Et pour les entreprises, quels sont les grands défis soulevés par la protection des données personnelles ?
En fait le vrai défi de la protection des données personnelles est que c’est un sujet qui doit être appréhendé de manière transverse. Effectivement, ce sujet nécessite une prise en compte au plus haut niveau de l’entreprise. Cela se justifie facilement au regard des sanctions que l’on a évoquées et du préjudice d’image pour la société. Ça nécessite également des échanges réguliers et transparents entre les différents services de l’entreprise. En effet, chaque service traite des données personnelles, que ce soient les données des clients (par exemple, le service marketing), ou alors les données des salariés (par exemple les fonctions supports comme les ressources humaines ou la DSI). Donc un dialogue doit nécessairement s’installer entre les services et l’équipe (qu’elle soit interne ou externe), à qui l’entreprise confie la tâche d’assurer la conformité à la protection des données.
L’organisation est donc pour moi l’élément indispensable pour réussir sa conformité, car même si le RGPD semble être un texte difficile d’accès, avec ses 99 articles, ses 173 considérants, les principes qu’il édicte sont eux assez simples : information transparente, respect des exercices de droits des personnes, encadrement des transferts de données personnelles hors de l’Union Européenne, etc. C’est donc bien l’organisation mise en place au sein d’une entreprise pour assurer le respect de cette réglementation qui peut faire la différence.
Est-ce que la CNIL est particulièrement active pour faire respecter la protection des données ?
Oui. La CNIL, l’autorité française pour la protection des données à caractère personnel, est une des autorités européennes les plus actives.
Depuis l’entrée en vigueur du RGPD, l’activité de la CNIL a augmenté de manière exponentielle : 32% d’augmentation de plaintes en 2018 par rapport à 2017, alors même que le RGPD est entré en application le 25 mai 2018 ! Cela s’explique notamment par une prise de conscience des consommateurs quant au traitement de leurs données personnelles. Cette activité croissante s’est d’ailleurs confirmée en 2019, année qui a commencé par la condamnation de Google à une amende de 50 millions d’euros par cette autorité.

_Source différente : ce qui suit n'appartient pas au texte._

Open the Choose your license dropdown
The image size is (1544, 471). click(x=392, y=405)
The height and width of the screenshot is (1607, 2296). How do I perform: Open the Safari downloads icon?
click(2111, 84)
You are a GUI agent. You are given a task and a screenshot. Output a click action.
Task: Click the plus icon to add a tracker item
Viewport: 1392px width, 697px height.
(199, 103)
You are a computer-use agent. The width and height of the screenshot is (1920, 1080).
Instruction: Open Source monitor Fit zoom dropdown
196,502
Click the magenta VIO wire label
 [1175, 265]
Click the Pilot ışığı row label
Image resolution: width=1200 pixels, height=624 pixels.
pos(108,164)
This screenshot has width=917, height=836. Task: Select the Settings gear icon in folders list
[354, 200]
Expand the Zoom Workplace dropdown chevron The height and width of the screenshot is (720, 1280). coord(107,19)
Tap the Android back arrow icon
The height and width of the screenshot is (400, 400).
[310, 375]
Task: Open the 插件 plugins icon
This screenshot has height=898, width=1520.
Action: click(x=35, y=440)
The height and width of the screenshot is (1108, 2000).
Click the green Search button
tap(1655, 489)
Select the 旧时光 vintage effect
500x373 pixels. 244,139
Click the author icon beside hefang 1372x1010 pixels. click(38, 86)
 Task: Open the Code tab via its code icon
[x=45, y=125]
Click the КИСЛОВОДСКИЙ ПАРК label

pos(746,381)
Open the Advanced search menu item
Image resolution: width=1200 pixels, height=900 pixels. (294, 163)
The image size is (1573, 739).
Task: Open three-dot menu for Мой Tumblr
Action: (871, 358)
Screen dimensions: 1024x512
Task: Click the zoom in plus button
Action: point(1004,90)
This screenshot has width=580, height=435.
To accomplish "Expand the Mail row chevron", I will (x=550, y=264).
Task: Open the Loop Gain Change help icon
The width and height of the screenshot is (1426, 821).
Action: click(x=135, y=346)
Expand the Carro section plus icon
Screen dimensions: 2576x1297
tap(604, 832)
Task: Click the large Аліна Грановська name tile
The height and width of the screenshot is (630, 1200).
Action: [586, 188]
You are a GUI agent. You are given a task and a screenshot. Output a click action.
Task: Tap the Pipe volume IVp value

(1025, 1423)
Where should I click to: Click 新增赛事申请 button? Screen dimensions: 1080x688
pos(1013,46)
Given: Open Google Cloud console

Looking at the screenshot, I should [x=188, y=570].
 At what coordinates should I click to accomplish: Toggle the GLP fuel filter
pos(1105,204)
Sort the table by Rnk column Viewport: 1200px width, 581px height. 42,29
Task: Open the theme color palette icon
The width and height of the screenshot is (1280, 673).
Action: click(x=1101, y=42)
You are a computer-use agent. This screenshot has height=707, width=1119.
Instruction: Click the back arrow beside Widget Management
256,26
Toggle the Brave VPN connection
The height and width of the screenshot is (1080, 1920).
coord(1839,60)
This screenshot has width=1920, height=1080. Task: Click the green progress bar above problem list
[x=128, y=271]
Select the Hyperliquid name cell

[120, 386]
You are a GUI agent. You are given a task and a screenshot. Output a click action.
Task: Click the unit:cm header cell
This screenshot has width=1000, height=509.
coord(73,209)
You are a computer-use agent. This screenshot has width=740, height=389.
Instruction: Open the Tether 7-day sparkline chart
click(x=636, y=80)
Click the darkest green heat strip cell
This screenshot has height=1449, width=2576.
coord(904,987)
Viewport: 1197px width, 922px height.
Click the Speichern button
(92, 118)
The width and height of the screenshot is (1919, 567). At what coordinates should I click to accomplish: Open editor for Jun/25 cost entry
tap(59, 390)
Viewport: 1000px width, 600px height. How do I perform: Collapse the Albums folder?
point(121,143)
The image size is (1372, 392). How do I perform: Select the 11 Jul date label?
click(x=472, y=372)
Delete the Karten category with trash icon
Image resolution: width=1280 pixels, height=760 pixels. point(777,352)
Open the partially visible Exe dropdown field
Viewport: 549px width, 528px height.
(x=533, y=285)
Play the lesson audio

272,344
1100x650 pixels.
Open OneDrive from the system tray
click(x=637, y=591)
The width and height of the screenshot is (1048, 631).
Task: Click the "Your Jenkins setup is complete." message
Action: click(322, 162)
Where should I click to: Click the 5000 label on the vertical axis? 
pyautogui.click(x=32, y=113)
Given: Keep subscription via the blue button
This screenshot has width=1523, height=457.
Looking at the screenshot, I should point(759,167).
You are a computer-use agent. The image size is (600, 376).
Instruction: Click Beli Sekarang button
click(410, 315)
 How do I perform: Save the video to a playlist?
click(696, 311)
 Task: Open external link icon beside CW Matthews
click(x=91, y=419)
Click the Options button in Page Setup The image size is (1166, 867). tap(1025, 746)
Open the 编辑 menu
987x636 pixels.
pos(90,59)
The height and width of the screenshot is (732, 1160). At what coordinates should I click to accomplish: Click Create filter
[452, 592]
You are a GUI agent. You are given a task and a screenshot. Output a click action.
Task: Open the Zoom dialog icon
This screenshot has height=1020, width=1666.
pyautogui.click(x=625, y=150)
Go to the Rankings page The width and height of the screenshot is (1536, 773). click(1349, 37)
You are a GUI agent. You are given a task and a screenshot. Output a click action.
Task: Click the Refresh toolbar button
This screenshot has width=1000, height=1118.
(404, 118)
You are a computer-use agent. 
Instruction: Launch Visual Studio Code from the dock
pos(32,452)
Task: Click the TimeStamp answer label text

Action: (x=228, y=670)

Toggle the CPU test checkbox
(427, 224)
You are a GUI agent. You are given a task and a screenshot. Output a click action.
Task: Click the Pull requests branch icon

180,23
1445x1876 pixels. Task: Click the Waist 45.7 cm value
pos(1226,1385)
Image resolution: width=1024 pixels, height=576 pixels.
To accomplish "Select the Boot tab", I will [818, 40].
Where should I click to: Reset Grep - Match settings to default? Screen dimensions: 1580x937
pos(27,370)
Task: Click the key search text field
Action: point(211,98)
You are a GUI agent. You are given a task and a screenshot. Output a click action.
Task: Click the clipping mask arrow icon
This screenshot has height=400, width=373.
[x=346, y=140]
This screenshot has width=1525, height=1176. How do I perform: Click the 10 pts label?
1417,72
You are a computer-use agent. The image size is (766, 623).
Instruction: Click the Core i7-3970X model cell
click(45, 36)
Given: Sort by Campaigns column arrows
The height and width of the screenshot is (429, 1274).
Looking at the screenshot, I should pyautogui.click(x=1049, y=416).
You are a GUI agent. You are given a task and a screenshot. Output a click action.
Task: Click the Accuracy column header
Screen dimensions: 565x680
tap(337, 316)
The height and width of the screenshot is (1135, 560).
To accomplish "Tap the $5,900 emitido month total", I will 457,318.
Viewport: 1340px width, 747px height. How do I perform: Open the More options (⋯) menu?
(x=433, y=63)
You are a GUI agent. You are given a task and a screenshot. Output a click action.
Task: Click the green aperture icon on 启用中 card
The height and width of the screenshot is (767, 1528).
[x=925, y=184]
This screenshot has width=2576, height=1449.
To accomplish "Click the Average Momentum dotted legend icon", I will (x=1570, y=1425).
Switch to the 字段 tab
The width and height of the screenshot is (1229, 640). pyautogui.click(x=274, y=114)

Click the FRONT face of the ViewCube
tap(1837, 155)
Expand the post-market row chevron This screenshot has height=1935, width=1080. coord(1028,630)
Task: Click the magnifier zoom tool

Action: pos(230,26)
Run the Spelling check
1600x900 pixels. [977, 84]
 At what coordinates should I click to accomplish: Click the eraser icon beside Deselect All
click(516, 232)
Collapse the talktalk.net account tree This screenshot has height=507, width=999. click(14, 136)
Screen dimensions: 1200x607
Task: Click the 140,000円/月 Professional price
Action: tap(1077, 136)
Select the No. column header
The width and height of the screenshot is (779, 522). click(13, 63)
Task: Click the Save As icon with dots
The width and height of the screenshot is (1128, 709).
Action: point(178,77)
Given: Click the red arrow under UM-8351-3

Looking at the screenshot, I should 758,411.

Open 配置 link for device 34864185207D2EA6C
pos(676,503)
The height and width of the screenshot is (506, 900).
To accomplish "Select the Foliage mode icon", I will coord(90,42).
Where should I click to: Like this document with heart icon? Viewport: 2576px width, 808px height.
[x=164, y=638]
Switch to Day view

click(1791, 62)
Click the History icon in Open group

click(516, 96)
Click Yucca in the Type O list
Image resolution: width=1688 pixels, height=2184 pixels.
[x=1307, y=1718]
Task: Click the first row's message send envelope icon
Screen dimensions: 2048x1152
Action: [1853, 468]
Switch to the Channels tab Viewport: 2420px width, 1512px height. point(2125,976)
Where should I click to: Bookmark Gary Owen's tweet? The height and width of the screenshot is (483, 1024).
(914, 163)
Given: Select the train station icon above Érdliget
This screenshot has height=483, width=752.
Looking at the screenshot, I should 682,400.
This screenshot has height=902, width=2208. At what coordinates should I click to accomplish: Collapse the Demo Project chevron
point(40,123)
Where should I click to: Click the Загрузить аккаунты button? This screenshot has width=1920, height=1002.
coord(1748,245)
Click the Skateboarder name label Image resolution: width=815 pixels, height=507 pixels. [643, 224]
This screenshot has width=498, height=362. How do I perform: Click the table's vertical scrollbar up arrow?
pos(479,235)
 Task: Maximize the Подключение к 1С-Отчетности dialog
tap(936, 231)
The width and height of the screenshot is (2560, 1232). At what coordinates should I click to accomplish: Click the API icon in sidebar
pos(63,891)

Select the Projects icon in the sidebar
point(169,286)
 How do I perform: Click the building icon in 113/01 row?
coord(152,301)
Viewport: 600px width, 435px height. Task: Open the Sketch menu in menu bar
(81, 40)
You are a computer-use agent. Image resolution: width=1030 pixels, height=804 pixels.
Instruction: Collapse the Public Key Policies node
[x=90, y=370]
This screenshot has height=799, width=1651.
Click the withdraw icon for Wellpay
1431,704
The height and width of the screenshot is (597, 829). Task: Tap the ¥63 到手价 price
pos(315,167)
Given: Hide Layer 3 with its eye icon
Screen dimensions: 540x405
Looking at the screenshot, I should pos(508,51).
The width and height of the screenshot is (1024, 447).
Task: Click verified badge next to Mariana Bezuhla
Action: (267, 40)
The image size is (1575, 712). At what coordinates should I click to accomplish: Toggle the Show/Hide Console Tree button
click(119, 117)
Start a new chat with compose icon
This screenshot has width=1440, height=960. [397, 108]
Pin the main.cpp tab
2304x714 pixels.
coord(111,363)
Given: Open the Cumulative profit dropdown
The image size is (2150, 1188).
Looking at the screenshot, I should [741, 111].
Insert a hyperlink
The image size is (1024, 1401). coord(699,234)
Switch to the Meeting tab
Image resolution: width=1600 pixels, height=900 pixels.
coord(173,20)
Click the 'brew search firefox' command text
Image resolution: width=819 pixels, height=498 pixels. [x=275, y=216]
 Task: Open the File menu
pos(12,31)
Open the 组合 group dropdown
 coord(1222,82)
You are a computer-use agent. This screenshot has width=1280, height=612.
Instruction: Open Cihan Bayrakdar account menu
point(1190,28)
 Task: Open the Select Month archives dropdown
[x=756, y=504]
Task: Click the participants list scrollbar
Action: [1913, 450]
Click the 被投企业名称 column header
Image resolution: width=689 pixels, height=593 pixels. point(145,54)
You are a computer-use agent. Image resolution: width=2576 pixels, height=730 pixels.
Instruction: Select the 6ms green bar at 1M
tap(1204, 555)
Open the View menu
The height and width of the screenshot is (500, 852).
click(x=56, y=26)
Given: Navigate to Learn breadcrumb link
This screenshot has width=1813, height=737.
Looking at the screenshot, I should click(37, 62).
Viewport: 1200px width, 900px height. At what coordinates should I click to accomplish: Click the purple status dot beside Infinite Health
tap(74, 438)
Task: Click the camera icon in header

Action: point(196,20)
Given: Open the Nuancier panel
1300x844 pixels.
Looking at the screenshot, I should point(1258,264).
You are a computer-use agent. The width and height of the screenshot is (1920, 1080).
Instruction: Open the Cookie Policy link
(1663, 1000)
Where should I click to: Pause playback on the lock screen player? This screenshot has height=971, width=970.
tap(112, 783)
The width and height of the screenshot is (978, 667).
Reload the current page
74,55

Néanmoins, il faut rappeler que même si ce rôle de sanction est très médiatisé, il ne résume pas à lui seul l’activité de la CNIL puisqu’elle remplit d’autres rôles :
- Un rôle doctrinal : elle édicte des normes, publie des articles (sur les cookies, les mentions d’informations), des guides également ;
- Elle a également un rôle de conseil : il est tout à fait possible pour un particulier ou même pour une entreprise d’appeler la CNIL pour lui poser une question rentrant dans son champ de compétence et obtenir ainsi son avis.
On se rend d’ailleurs compte en visitant le site de la CNIL, que c’est une autorité qui est particulièrement active.
Un mot pour la fin ?
J’aimerais souligner que même si la réglementation, et notamment le RGPD, peut apparaître comme contraignante, il faut ne pas la voir comme un frein mais au contraire comme une opportunité. Pourquoi ? Une opportunité tout d’abord vis-à-vis des consommateurs. Aujourd’hui, avec le RGPD, les consommateurs sont mieux informés de leurs droits par rapport au traitement de leurs données personnelles. Ainsi, entre deux prestataires sensiblement équivalents, un consommateur averti peut privilégier le prestataire qui apparaît le plus transparent au niveau de sa politique de protection des données personnelles. Avec une meilleure information, en effet le prestataire va être privilégié par rapport à un autre prestataire, moins transparent. Une opportunité également vis-à-vis des entreprises clientes. Le RGPD, au titre de l’article 28, encadre strictement le recours à un sous-traitant (au sens informatique et libertés) ; ceux-ci doivent présenter des garanties suffisantes. Par conséquent, un prestataire qui affiche spontanément sa prise en compte du sujet auprès d’une entreprise cliente pourrait se voir privilégié par rapport à ses concurrents. Par conséquent, la mise en conformité à la protection des données à caractère personnel peut donc constituer un investissement rentable et un avantage concurrentiel.